Saturday, May 17, 2008

Buffalo Burgers!

I'd love to claim that I cooked buffalo burgers, or even that I at least took a photo of them. Sadly, neither is true.

In excess of a decade ago, we took the kids to Cheyenne, and, while there, visited the Terry Bison Ranch, watched some rodeo, ate some bison (or buffalo), and then came back for more. Bison is similar to beef, but much less fatty, and very tender when cooked right. And man can these people cook it right! The place is intriguing (at least to me) because Teddy Roosevelt was there once while president, and once after he was finished. This is the ranch that virtually single handedly saved the western Bison from extinction. (Sadly, the Eastern Bison, which was larger, has been extinct since 1910, when the last specimens were killed in Kentucky. The last herd was killed in Pittsburgh a few years before that). A few wonderful facts about Bison:

They eat 1/3 less than cattle, despite the fact that they are larger.

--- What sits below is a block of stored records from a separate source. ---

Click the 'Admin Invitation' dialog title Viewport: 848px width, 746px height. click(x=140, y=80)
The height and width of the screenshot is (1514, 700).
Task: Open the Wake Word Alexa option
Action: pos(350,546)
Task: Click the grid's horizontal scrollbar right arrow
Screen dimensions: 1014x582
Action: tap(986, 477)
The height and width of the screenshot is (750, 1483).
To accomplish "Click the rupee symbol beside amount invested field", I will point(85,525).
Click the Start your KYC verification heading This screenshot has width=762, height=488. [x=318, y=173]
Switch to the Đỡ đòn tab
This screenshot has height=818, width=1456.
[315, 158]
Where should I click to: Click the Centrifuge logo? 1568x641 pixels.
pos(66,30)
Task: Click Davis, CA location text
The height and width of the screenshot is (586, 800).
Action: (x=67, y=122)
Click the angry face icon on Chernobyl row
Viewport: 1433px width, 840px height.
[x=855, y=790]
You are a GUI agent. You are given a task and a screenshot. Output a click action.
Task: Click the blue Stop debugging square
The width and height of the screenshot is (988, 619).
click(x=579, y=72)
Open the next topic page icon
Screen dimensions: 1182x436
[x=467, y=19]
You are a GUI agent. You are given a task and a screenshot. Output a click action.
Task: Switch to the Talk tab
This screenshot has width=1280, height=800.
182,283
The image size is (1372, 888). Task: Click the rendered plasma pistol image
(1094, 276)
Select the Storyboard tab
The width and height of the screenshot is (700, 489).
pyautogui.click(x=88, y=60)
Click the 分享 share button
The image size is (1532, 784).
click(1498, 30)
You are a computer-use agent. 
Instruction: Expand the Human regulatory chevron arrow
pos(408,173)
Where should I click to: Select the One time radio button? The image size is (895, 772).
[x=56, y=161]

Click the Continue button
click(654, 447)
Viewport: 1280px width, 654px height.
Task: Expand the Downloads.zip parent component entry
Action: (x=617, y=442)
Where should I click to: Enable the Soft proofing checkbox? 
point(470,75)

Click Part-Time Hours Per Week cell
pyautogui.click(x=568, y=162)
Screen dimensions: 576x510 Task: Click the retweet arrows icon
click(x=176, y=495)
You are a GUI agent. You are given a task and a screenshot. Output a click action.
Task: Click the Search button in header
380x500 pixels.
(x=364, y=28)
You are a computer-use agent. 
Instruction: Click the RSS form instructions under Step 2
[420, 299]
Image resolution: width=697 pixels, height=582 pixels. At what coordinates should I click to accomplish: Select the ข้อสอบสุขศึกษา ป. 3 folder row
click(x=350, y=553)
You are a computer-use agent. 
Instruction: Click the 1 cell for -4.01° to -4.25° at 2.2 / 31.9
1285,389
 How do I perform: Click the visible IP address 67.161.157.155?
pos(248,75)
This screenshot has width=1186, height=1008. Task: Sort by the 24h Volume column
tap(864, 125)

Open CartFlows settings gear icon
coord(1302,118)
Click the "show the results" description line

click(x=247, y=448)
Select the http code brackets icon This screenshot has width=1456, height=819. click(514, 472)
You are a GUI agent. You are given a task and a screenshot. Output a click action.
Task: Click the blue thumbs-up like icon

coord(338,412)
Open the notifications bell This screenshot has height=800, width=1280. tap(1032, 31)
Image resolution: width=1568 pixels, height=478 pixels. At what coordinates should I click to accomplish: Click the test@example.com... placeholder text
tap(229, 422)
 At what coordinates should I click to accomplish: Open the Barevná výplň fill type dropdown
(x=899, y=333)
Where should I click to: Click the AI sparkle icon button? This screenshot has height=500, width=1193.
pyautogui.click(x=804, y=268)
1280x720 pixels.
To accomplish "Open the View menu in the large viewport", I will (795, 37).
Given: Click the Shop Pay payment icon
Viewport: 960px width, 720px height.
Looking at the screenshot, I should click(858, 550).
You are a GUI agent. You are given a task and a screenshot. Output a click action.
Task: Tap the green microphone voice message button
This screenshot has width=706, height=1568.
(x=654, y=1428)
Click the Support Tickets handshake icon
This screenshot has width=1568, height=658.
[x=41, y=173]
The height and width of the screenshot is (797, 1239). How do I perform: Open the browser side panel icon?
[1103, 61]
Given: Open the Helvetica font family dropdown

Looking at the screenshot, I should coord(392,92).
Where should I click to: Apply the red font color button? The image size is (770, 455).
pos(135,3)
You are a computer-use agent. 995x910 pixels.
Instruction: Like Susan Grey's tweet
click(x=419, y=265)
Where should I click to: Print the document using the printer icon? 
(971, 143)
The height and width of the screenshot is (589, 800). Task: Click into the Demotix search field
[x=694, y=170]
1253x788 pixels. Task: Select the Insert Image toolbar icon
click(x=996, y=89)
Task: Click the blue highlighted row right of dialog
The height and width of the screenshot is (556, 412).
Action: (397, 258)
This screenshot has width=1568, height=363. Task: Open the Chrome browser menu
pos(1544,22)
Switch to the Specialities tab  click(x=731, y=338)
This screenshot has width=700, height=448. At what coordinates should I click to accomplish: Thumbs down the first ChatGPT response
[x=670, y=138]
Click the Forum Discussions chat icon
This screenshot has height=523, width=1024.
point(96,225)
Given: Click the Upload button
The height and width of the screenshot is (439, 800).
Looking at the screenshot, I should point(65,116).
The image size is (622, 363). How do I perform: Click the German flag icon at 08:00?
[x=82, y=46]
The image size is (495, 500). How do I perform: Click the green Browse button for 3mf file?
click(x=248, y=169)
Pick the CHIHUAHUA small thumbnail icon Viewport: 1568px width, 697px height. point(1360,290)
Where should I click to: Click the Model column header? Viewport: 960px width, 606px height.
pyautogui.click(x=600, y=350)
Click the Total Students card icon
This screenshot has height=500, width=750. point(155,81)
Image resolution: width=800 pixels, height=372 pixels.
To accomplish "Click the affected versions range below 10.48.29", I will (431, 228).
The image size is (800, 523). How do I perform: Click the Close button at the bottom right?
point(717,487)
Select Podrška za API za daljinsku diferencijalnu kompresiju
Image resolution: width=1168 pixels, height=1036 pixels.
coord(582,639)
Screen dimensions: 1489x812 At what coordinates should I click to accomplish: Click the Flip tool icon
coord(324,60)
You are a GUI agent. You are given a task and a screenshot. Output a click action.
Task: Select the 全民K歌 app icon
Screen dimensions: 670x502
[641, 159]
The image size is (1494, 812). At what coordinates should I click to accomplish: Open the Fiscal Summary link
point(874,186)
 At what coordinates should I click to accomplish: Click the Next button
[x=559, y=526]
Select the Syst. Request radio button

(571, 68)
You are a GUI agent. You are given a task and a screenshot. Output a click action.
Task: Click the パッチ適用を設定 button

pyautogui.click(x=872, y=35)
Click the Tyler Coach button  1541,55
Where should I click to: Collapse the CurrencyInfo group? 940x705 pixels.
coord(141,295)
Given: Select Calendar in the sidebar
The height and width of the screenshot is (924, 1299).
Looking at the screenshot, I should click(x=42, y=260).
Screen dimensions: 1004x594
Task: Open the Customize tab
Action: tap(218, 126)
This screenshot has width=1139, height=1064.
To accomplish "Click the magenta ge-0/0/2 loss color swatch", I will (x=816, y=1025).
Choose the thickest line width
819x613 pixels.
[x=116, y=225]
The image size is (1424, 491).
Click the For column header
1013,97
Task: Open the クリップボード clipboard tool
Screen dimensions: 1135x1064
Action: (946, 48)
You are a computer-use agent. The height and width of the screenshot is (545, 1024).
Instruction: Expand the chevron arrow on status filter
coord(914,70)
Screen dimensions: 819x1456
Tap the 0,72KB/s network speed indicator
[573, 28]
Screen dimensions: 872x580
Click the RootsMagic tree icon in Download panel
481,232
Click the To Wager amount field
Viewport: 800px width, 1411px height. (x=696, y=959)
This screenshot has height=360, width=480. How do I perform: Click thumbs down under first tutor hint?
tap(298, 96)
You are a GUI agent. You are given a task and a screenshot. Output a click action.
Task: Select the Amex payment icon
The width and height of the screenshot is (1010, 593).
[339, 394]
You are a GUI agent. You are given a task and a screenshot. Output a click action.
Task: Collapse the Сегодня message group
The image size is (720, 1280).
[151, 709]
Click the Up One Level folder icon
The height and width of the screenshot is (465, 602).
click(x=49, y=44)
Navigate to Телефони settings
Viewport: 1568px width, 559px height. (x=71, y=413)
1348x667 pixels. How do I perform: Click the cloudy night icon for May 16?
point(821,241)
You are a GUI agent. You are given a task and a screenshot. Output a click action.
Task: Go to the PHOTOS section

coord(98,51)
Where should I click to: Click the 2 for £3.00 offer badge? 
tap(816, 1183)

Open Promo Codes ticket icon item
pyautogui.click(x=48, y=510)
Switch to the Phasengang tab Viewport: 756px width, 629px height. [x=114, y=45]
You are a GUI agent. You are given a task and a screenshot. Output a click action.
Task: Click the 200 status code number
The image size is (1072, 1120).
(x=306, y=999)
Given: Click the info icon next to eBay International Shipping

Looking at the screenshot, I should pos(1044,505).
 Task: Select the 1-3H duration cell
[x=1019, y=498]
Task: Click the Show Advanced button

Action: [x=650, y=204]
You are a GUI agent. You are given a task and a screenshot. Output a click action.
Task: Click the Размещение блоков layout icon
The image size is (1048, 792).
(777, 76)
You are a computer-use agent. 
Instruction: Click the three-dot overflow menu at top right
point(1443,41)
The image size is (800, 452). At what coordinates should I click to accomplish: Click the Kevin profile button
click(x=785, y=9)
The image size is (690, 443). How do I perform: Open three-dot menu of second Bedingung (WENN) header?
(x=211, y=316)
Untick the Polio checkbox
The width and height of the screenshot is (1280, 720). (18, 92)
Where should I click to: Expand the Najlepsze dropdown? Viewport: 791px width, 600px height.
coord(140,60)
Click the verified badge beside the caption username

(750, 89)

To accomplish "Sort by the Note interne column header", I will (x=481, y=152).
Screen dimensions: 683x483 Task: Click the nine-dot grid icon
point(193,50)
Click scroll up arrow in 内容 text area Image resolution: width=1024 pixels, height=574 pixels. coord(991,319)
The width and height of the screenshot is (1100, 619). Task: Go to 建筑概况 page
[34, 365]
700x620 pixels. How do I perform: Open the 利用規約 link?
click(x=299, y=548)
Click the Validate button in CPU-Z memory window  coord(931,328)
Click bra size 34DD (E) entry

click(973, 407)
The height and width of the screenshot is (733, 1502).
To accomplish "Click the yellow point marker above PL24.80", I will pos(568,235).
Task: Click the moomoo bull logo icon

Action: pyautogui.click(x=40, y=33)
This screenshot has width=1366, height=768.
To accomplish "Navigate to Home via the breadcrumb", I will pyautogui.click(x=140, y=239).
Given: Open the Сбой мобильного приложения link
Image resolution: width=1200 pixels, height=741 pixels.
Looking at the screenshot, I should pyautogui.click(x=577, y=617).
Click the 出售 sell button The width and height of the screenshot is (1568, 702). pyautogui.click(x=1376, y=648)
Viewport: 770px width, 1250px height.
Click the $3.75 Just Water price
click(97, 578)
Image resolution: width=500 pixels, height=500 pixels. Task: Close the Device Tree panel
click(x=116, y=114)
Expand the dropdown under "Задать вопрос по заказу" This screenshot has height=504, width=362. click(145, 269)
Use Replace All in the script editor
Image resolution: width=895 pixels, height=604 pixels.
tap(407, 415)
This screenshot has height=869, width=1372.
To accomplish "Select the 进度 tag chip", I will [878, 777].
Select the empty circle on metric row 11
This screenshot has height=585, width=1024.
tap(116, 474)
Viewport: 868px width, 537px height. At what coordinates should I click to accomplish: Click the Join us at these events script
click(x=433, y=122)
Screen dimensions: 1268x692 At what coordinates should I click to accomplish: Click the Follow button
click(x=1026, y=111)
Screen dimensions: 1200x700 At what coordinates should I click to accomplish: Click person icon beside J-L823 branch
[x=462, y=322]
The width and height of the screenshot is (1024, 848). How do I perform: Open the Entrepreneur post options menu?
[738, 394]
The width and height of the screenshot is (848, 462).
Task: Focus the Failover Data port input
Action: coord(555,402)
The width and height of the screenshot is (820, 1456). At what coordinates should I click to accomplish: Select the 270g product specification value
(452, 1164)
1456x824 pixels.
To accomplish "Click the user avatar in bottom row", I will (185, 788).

They only need to drink once every 3 days.

The giant mound of fur on their heads is called a cape, and they can flip it forward so it acts as a snowplow in deep snow.They are very fast, in spite of their great bulk, and quite foul tempered.

Buffalo have no natural predators, and are disease free. That means that buffalo meat is automatically organic, since they graze only!


When they were put on the endangered list, 100 years ago, there were perhaps 200 to 300 buffalo left in the west. Now there are around 70,000, including these 1 to 2 week old babies. A female buffalo, if she senses danger, can stop in mid-labor and wait for up to a week to deliver with no harm to the calf.Their breeding bull is named Tinkerbell (I find this hilarious) because he was an orphan, and used to hop up and down excitedly when his food was being brought to him. The older a buffalo, the more worn down his horns, because they've used them.

The Terry Bison Ranch has always occupied a bit under 50,000 acres south of Cheyenne, into northern Colorado. For a time it was owned by Gov. F. E. Warren, and was so vast that it ran from Cheyenne 50 miles east, west and south. Nevermind dwarfing Rhode Island, it was comparable in size to all of Connecticut, for pity's sake! That's a lot of ground!

Should you ever be in Eastern Colorado or Wyoming, it's well worth the visit.